# Energy of simple harmonic oscillator

1. Nov 19, 2008

### clemente

1. The problem statement, all variables and given/known data

A particle moves along x-axis subject to a force toward the origin proportional to -kx. Find kinetic (K) and potential (P) energy as functions of time t, and show that total energy is contant.

2. Relevant equations

K = (1/2)m*v^2
P = (1/2)k*x^2
E = K+P

x = Asin(wt + $$\tau$$)

v = dx/dt = wA(cos(wt + $$\tau$$)

3. The attempt at a solution

K = (1/2)m*v^2 = (1/2)m*w^2A^2(cos^2(wt + $$\tau$$)

P = (1/2)k*x^2 = (1/2)k*A^2(sin^2(wt + $$\tau$$))

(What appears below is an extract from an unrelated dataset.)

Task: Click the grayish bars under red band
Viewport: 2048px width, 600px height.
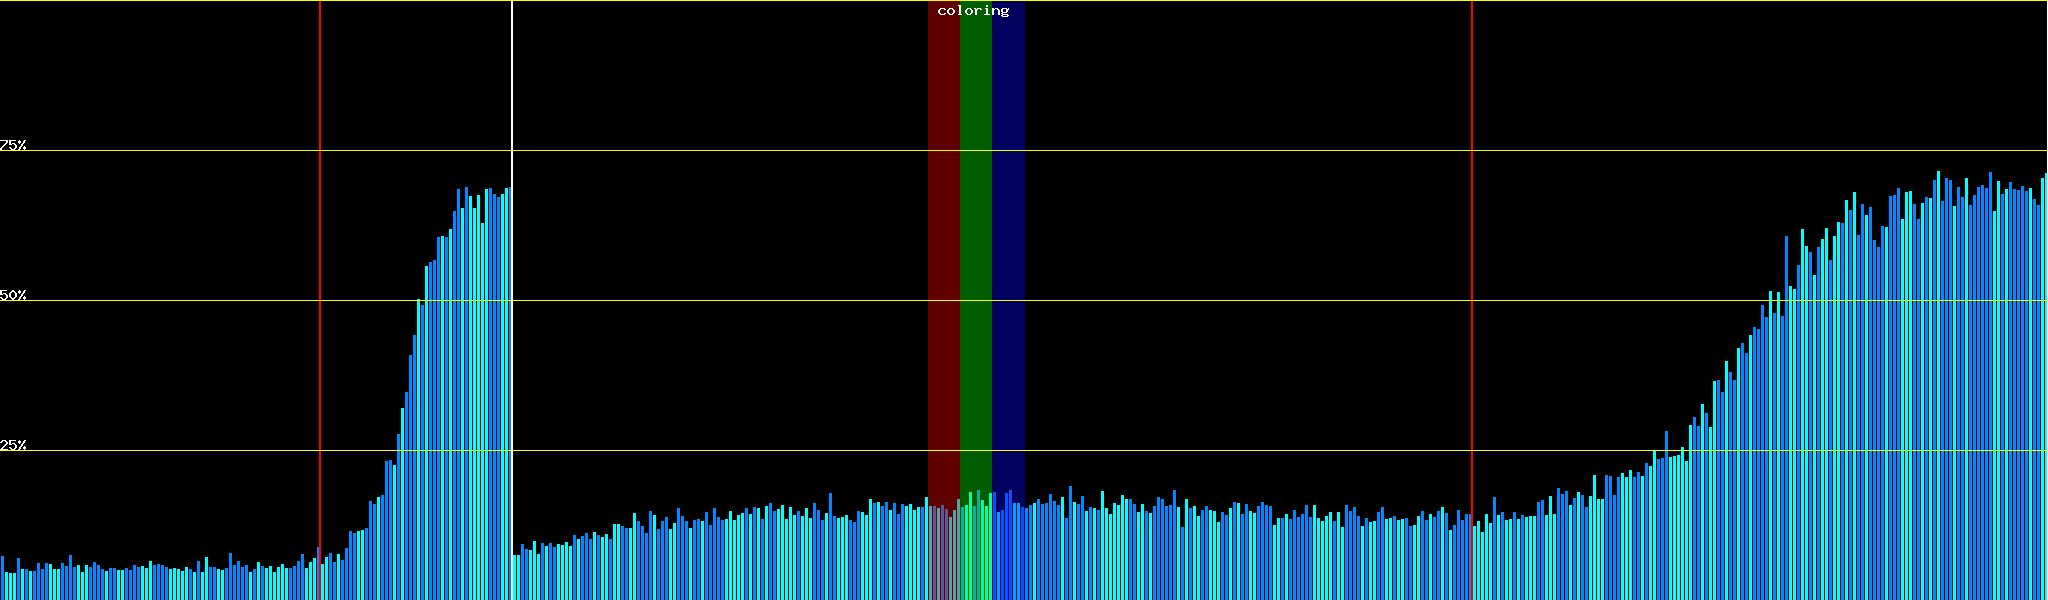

But when I add these to get the total energy, the terms with t do not cancel, and so the total energy is not constant. I can only imagine then that I've done something wrong in the above, very basic steps. Any suggestions would be appreciated. Thanks.

2. Nov 19, 2008

### joeyar

Another equation that comes in handy is w^2 = k/m. Rearranging this you get k = m*w^2 which can be substituted into the first equation, to get K = (1/2)m*v^2 = (1/2)k*A^2(cos^2(wt + $$\tau$$ )).

When adding K+P, the (1/2)k*A^2 (which is present in both terms) can now be taken as a common factor and using the trigonometric identity cos^2(x) + sin^2(x) = 1 shows the energy is constant.

3. Nov 19, 2008

### clemente

Of course, that seems so obvious now! Thank you very much!